┌────────
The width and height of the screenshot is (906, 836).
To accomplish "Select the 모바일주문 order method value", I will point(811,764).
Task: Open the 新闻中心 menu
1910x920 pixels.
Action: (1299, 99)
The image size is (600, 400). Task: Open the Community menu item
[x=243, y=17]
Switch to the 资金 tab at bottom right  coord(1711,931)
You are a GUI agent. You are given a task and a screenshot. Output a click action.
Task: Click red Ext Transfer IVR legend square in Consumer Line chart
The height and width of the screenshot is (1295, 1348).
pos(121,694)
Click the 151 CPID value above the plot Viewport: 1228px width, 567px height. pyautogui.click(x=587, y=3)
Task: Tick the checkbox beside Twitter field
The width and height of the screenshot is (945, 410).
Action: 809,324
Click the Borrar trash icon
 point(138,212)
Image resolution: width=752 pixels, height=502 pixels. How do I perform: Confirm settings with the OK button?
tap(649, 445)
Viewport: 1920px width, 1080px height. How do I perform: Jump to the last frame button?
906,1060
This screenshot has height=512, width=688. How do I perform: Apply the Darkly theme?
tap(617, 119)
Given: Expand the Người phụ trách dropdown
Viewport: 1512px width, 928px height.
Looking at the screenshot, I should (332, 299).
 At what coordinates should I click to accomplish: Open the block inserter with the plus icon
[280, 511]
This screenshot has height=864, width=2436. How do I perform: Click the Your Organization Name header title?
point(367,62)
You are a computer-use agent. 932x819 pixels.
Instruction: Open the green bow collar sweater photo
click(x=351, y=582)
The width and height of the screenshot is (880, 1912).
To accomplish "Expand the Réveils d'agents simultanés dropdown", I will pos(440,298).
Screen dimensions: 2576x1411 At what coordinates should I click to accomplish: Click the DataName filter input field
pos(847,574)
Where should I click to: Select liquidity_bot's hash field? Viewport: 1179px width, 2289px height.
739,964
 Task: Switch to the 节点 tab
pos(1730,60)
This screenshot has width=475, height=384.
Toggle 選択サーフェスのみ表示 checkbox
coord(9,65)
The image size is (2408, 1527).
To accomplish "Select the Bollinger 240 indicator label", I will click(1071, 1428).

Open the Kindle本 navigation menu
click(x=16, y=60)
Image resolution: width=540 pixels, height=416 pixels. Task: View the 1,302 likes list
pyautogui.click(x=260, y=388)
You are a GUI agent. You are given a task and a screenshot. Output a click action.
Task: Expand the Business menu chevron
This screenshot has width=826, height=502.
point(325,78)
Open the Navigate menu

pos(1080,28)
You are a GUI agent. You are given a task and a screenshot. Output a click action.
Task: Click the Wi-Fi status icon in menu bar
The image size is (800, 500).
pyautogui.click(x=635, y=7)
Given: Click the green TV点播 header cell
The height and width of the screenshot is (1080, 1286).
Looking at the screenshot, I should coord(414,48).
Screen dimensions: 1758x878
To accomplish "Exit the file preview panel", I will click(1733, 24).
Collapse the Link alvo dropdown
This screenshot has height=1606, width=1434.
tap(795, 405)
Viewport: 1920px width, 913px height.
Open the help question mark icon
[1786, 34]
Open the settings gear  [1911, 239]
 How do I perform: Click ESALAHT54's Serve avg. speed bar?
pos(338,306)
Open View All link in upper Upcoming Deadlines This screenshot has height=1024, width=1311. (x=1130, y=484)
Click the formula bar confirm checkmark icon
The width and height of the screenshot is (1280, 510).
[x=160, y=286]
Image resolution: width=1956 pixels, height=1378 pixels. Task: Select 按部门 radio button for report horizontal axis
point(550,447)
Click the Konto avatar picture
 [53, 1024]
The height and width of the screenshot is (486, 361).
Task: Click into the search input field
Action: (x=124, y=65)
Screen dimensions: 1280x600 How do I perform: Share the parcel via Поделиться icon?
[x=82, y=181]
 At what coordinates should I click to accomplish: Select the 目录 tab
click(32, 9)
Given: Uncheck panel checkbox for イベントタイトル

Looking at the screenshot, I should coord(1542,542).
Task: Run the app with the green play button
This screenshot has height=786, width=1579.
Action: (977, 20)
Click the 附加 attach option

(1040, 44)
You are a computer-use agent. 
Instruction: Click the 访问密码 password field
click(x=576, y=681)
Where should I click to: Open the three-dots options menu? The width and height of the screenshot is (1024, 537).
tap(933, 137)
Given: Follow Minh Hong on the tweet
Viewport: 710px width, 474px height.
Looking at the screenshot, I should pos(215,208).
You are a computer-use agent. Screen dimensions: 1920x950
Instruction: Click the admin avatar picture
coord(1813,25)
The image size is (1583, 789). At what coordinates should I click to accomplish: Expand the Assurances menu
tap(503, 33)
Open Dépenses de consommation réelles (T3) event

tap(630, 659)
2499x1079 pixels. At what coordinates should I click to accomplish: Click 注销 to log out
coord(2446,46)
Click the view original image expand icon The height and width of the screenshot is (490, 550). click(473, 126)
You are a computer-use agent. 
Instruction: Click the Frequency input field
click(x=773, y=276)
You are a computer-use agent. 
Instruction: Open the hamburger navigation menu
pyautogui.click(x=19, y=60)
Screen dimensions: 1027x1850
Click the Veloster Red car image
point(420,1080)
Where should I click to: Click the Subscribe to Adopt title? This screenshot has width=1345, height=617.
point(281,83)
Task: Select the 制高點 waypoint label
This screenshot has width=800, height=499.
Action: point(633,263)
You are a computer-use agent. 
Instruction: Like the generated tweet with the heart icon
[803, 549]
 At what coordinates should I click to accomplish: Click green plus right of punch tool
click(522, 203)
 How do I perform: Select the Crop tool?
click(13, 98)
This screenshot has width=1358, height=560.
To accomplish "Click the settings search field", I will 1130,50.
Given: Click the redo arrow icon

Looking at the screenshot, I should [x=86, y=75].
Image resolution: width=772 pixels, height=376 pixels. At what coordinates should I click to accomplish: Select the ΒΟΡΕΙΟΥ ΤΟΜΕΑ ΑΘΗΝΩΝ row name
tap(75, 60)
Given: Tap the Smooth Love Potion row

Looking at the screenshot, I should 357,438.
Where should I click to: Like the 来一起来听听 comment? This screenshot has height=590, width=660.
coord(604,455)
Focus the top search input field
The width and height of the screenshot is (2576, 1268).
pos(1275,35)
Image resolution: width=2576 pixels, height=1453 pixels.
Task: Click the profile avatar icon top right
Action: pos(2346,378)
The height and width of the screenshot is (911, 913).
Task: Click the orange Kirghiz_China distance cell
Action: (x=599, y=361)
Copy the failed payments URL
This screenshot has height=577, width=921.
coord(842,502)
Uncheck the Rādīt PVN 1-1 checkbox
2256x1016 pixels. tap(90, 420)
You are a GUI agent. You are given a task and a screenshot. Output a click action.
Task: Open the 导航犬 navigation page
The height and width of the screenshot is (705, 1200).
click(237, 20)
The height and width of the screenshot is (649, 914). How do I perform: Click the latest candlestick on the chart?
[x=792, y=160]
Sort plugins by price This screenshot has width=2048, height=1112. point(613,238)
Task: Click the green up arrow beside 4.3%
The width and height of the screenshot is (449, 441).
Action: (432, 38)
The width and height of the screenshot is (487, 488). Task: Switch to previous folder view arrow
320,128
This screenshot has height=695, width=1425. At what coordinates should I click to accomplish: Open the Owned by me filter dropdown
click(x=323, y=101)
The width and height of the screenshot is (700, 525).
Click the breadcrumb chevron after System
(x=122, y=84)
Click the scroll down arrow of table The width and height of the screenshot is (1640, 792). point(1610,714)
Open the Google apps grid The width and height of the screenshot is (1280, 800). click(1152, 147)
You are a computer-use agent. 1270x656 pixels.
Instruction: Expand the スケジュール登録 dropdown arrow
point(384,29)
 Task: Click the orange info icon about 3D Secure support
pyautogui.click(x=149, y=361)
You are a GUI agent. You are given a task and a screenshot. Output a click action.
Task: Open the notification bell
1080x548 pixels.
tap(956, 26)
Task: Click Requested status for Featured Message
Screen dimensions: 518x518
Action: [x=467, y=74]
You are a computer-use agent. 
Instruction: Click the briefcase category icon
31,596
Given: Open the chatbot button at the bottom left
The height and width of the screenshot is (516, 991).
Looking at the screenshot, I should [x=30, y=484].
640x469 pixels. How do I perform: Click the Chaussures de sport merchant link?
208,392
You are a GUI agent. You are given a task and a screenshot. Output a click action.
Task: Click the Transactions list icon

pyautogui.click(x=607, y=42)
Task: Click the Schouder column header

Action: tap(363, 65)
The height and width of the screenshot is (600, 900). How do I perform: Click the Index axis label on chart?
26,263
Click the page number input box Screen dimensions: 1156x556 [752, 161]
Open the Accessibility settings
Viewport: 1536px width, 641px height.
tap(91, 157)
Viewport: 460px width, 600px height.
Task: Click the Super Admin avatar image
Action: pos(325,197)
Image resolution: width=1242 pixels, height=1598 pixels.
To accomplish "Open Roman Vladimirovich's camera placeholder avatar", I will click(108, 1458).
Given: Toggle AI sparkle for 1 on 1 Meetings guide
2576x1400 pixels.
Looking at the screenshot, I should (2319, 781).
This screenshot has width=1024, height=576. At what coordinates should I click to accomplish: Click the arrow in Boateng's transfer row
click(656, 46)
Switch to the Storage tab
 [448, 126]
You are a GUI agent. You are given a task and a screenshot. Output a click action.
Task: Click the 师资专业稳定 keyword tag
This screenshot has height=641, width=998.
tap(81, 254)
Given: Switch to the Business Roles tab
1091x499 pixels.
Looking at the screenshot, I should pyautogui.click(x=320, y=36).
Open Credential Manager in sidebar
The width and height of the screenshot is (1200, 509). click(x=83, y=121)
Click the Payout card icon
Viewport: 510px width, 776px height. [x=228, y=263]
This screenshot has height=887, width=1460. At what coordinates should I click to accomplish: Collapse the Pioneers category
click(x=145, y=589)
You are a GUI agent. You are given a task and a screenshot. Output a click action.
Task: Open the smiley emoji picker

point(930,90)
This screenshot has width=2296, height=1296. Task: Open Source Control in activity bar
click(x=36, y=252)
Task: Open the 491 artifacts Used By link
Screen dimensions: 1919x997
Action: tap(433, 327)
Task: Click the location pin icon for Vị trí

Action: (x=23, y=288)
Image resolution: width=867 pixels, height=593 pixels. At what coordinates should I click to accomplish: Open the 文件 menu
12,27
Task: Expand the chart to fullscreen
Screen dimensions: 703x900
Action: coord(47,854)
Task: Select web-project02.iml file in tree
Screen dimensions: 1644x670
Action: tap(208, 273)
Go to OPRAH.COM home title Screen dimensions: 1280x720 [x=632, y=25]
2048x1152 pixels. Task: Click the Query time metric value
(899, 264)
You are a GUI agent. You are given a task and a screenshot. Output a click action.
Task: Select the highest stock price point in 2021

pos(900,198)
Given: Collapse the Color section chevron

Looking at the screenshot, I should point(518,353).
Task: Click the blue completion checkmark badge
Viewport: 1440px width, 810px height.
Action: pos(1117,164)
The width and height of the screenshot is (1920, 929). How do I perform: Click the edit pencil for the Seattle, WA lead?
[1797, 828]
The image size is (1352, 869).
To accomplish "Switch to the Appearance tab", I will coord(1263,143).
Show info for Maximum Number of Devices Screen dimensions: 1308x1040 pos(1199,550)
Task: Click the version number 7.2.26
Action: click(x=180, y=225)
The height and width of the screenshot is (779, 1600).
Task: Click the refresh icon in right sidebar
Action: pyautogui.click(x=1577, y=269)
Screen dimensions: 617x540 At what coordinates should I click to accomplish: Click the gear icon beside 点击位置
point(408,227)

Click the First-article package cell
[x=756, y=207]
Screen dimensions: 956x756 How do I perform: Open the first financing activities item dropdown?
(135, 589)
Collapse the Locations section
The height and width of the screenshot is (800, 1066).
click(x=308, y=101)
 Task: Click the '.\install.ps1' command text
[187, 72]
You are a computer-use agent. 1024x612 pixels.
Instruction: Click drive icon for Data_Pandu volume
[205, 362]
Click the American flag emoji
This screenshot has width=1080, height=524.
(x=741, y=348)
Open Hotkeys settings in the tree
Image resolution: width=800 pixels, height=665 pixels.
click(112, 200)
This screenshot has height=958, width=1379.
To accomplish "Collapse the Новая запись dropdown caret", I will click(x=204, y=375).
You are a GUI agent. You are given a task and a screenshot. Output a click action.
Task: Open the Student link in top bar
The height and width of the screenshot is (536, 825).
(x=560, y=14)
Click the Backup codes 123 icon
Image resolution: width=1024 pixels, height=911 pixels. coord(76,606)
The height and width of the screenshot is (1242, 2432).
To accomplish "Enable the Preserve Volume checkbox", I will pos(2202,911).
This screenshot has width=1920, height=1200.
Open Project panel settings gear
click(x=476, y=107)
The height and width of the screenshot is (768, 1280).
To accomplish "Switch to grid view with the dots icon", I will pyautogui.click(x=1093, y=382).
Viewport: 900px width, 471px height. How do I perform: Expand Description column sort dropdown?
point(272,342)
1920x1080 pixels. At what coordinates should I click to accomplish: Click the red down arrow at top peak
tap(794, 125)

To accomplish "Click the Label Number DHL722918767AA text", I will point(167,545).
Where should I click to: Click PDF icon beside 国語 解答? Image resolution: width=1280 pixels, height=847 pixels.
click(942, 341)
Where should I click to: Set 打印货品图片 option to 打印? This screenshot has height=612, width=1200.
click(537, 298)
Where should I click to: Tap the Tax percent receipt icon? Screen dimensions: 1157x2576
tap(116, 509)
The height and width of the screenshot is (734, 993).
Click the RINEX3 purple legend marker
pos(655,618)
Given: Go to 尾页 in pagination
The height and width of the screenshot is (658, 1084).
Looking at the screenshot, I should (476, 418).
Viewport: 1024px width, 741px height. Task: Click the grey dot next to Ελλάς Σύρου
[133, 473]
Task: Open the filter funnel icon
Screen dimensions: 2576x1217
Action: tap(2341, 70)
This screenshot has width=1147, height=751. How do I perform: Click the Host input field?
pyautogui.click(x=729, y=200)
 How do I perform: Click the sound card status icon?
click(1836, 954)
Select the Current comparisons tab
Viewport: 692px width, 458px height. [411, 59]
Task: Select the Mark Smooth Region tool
└────────
▶ What is needed:
Count how many lines above contain the string "filter", with case counting, and give only the number.

▶ The solution:
3